Retirement income, financial safety and quality of life
Retired seniors who are lucky enough to receive pensions or payouts from their 401(k) or IRAs are substantially better off than those living exclusively on a Social Security check. That said, even if we push the theoretical income up closer to $25,000/year, this doesn’t exactly put you on easy street. So how do you figure out how much money you will need in order to enjoy a comfortable retirement or at least one that’s similar to the lifestyle you’ve been accustomed to while working?

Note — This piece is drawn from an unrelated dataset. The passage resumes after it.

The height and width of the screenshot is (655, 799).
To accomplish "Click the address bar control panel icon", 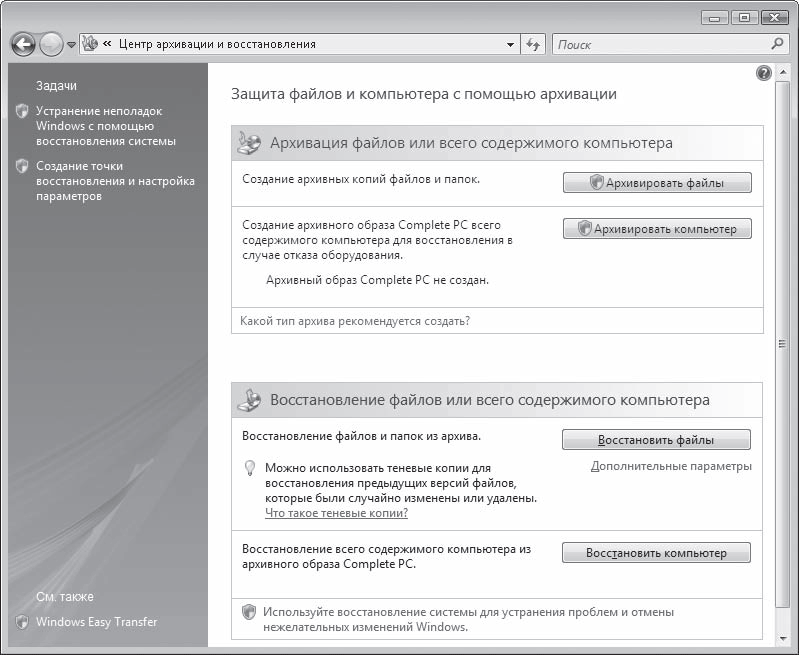I will (90, 44).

Some retirement planning experts say that you’ll want to “replace” 85% of the income you made while working. There are many paths to reaching this target, but simple scenarios depend on saving 15% of your income per year for four decades, which is difficult for many, especially when it forces you to live a more austere life for those many decades. Of course, figuring out how much you’ll need at retirement is more complicated, but a competent financial planner can work with you on this.
Plan early and save aggressively
In any case, you not only need to save this money, but you need to invest in long-term assets like home equity, a diverse portfolio of stocks, and when rates get back to normal levels, high-yielding savings accounts. More on my web post, “To Have and Have Not: How to Build Wealth with Stocks.”
Whatever romance there might seem to be with the grey nomad life, roaming around the country in your golden years, experiencing new towns and people of all walks of life, there’s a right way and a wrong way to make that happen. The wrong way is by necessity, driven by the fear of running out of options and being always one surprise away from disaster. The right way is with the luxury of choice.
The point is that while it’s possible to live on $14,000 or $25,00 a year—as proven by the millions who do live on this budget—the stress of being one health problem or another emergency away from poverty is something none of us would want for ourselves or our loved ones.
So, take heed and think about your future.